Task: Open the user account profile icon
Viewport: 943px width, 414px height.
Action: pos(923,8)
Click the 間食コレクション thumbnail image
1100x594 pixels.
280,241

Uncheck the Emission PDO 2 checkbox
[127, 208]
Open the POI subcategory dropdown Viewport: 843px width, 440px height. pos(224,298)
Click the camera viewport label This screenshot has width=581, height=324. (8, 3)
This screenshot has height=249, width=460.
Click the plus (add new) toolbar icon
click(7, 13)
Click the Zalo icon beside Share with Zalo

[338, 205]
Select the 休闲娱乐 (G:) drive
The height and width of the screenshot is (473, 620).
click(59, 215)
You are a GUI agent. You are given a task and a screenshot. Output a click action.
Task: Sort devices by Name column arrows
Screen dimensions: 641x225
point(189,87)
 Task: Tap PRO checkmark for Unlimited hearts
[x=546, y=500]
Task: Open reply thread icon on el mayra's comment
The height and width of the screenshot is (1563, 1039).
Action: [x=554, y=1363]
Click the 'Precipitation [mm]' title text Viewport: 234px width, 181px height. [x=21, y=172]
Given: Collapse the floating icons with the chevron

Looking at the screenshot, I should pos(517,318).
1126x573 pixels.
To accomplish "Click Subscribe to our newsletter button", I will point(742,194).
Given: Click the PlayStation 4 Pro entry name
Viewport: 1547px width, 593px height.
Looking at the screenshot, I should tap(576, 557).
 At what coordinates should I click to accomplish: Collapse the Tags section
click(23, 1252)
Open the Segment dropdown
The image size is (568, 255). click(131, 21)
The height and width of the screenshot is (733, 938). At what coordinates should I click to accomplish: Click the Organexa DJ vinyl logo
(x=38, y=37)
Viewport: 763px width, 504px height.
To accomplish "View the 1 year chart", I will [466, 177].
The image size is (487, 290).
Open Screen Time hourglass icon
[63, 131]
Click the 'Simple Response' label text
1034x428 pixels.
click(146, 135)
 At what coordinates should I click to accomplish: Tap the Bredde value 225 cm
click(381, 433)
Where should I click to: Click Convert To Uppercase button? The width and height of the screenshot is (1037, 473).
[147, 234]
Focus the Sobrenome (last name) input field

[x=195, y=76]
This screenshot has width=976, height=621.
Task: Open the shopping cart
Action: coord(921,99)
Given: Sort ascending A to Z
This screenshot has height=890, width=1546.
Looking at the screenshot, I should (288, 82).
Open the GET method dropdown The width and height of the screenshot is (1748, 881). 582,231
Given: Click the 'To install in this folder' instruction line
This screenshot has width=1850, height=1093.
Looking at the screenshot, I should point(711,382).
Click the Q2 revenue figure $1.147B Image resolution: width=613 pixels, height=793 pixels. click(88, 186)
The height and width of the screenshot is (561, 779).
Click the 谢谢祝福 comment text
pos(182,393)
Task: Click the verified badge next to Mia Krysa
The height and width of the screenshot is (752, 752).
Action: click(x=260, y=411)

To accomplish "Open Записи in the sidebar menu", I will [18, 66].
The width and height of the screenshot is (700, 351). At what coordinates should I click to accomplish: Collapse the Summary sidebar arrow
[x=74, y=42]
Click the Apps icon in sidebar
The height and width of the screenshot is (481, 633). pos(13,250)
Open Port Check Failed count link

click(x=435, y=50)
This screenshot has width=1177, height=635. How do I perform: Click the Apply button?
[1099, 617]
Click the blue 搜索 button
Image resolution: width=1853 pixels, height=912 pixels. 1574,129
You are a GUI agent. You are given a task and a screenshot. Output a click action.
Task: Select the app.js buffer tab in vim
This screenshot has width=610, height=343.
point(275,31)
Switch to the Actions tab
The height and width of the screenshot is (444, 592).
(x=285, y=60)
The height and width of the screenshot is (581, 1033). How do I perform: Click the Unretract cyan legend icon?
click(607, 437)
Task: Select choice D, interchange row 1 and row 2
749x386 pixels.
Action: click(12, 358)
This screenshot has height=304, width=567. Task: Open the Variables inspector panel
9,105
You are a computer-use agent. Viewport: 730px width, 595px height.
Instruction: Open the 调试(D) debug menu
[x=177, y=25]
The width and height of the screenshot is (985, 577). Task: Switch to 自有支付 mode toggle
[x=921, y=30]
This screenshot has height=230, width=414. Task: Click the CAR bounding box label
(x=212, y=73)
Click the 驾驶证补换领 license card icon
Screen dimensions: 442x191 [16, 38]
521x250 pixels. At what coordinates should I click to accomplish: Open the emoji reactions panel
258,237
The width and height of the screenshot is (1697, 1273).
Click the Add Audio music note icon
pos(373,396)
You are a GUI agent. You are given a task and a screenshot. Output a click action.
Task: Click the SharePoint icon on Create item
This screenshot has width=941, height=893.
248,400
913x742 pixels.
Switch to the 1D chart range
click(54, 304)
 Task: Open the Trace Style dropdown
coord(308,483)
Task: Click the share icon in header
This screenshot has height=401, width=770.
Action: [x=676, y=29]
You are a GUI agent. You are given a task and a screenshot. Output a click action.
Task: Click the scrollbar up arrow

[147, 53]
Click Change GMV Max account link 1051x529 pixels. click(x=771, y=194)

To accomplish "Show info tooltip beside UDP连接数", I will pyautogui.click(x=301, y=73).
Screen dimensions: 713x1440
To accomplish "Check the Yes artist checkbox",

Work to complete: Rewrite the items above as a numbered list, one line per entry, with the blank lines left out.

Exercise solution:
1. Task: Open the user account profile icon
2. Viewport: 943px width, 414px height.
3. Action: pos(923,8)
4. Click the 間食コレクション thumbnail image
5. 1100x594 pixels.
6. 280,241
7. Uncheck the Emission PDO 2 checkbox
8. [127, 208]
9. Open the POI subcategory dropdown Viewport: 843px width, 440px height. pos(224,298)
10. Click the camera viewport label This screenshot has width=581, height=324. (8, 3)
11. This screenshot has height=249, width=460.
12. Click the plus (add new) toolbar icon
13. click(7, 13)
14. Click the Zalo icon beside Share with Zalo
15. [338, 205]
16. Select the 休闲娱乐 (G:) drive
17. The height and width of the screenshot is (473, 620).
18. click(59, 215)
19. You are a GUI agent. You are given a task and a screenshot. Output a click action.
20. Task: Sort devices by Name column arrows
21. Screen dimensions: 641x225
22. point(189,87)
23.  Task: Tap PRO checkmark for Unlimited hearts
24. [x=546, y=500]
25. Task: Open reply thread icon on el mayra's comment
26. The height and width of the screenshot is (1563, 1039).
27. Action: [x=554, y=1363]
28. Click the 'Precipitation [mm]' title text Viewport: 234px width, 181px height. [x=21, y=172]
29. Given: Collapse the floating icons with the chevron
30. Looking at the screenshot, I should pos(517,318).
31. 1126x573 pixels.
32. To accomplish "Click Subscribe to our newsletter button", I will point(742,194).
33. Given: Click the PlayStation 4 Pro entry name
34. Viewport: 1547px width, 593px height.
35. Looking at the screenshot, I should tap(576, 557).
36.  At what coordinates should I click to accomplish: Collapse the Tags section
37. click(23, 1252)
38. Open the Segment dropdown
39. The image size is (568, 255). click(131, 21)
40. The height and width of the screenshot is (733, 938). At what coordinates should I click to accomplish: Click the Organexa DJ vinyl logo
41. (x=38, y=37)
42. Viewport: 763px width, 504px height.
43. To accomplish "View the 1 year chart", I will [466, 177].
44. The image size is (487, 290).
45. Open Screen Time hourglass icon
46. [63, 131]
47. Click the 'Simple Response' label text
48. 1034x428 pixels.
49. click(146, 135)
50.  At what coordinates should I click to accomplish: Tap the Bredde value 225 cm
51. click(381, 433)
52. Where should I click to: Click Convert To Uppercase button? The width and height of the screenshot is (1037, 473).
53. [147, 234]
54. Focus the Sobrenome (last name) input field
55. [x=195, y=76]
56. This screenshot has width=976, height=621.
57. Task: Open the shopping cart
58. Action: coord(921,99)
59. Given: Sort ascending A to Z
60. This screenshot has height=890, width=1546.
61. Looking at the screenshot, I should (288, 82).
62. Open the GET method dropdown The width and height of the screenshot is (1748, 881). 582,231
63. Given: Click the 'To install in this folder' instruction line
64. This screenshot has width=1850, height=1093.
65. Looking at the screenshot, I should point(711,382).
66. Click the Q2 revenue figure $1.147B Image resolution: width=613 pixels, height=793 pixels. click(88, 186)
67. The height and width of the screenshot is (561, 779).
68. Click the 谢谢祝福 comment text
69. pos(182,393)
70. Task: Click the verified badge next to Mia Krysa
71. The height and width of the screenshot is (752, 752).
72. Action: click(x=260, y=411)
73. To accomplish "Open Записи in the sidebar menu", I will [18, 66].
74. The width and height of the screenshot is (700, 351). At what coordinates should I click to accomplish: Collapse the Summary sidebar arrow
75. [x=74, y=42]
76. Click the Apps icon in sidebar
77. The height and width of the screenshot is (481, 633). pos(13,250)
78. Open Port Check Failed count link
79. click(x=435, y=50)
80. This screenshot has width=1177, height=635. How do I perform: Click the Apply button?
81. [1099, 617]
82. Click the blue 搜索 button
83. Image resolution: width=1853 pixels, height=912 pixels. 1574,129
84. You are a GUI agent. You are given a task and a screenshot. Output a click action.
85. Task: Select the app.js buffer tab in vim
86. This screenshot has width=610, height=343.
87. point(275,31)
88. Switch to the Actions tab
89. The height and width of the screenshot is (444, 592).
90. (x=285, y=60)
91. The height and width of the screenshot is (581, 1033). How do I perform: Click the Unretract cyan legend icon?
92. click(607, 437)
93. Task: Select choice D, interchange row 1 and row 2
94. 749x386 pixels.
95. Action: click(12, 358)
96. This screenshot has height=304, width=567. Task: Open the Variables inspector panel
97. 9,105
98. You are a computer-use agent. Viewport: 730px width, 595px height.
99. Instruction: Open the 调试(D) debug menu
100. [x=177, y=25]
101. The width and height of the screenshot is (985, 577). Task: Switch to 自有支付 mode toggle
102. [x=921, y=30]
103. This screenshot has height=230, width=414. Task: Click the CAR bounding box label
104. (x=212, y=73)
105. Click the 驾驶证补换领 license card icon
106. Screen dimensions: 442x191 [16, 38]
107. 521x250 pixels. At what coordinates should I click to accomplish: Open the emoji reactions panel
108. 258,237
109. The width and height of the screenshot is (1697, 1273).
110. Click the Add Audio music note icon
111. pos(373,396)
112. You are a GUI agent. You are given a task and a screenshot. Output a click action.
113. Task: Click the SharePoint icon on Create item
114. This screenshot has width=941, height=893.
115. 248,400
116. 913x742 pixels.
117. Switch to the 1D chart range
118. click(54, 304)
119.  Task: Open the Trace Style dropdown
120. coord(308,483)
121. Task: Click the share icon in header
122. This screenshot has height=401, width=770.
123. Action: [x=676, y=29]
124. You are a GUI agent. You are given a task and a screenshot. Output a click action.
125. Task: Click the scrollbar up arrow
126. [147, 53]
127. Click Change GMV Max account link 1051x529 pixels. click(x=771, y=194)
128. To accomplish "Show info tooltip beside UDP连接数", I will pyautogui.click(x=301, y=73).
129. Screen dimensions: 713x1440
130. To accomplish "Check the Yes artist checkbox",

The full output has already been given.